Posted by Rajasekaran Deepak <de...@students.iiit.net>.
* Steffen Heil <li...@steffen-heil.de> 2004-03-27
> You see, that HTML is not XHTML and vise versa !?!
> You definitly should serve files with approiate mime type.
XHTML 1 is mostly a subset of HTML 4. Therefore, XHTML 1 files can be served
as both XHTML and HTML. XHTML 2, on the other hand, will not be a subset of
HTML. Therefore, it cannot be served as HTML.

> AND remember, that every link inside these files will point either to .html
> or .xhtml.

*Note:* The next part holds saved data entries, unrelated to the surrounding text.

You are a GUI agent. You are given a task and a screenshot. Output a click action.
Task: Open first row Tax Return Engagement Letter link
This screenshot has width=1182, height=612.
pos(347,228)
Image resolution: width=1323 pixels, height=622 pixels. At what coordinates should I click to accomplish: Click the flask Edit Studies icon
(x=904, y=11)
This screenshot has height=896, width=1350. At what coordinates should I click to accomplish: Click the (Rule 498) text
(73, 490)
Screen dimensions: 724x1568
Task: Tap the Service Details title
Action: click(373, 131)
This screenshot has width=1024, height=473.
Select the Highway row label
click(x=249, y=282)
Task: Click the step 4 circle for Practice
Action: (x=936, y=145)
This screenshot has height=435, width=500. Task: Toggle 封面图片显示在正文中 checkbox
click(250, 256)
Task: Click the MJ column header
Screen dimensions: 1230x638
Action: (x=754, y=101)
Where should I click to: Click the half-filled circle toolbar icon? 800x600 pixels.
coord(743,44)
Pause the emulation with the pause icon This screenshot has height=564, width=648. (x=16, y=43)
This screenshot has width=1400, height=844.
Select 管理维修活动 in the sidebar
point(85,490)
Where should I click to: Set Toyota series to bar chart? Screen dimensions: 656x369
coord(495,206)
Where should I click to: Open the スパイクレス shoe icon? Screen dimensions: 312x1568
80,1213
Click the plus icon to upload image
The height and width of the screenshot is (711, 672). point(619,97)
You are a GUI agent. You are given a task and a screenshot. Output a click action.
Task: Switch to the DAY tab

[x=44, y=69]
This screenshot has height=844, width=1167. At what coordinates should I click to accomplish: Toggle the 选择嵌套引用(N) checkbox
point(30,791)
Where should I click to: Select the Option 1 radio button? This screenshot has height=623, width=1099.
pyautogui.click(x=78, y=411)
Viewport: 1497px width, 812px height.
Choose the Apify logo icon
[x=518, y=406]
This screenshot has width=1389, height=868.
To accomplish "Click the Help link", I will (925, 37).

Making them available in two ways will solve your problem only on
> the first hit.
Each of my files has a separate directory and is named
'index.en-us.xhtml.utf8.ssi'. The symbolic link is named
'index.en-us.html.utf8.ssi'. All markup content has URIs ending with '/'.

I suggest that files with extension '.xhtml.html' be made available as both
XHTML and HTML. This will be very useful for XHTML 1 content. This can be
generalized to '.html.txt' (device may not be HTML-capable), '.pnm.txt'
(ASCII-encoded image) ('pnm(5)' man page), etc.

This is already implemented for natural languages. For example,
'.de-de.en-us' means that it contains both German (as used in Germany) and
English (as used in the USA), with German used more often.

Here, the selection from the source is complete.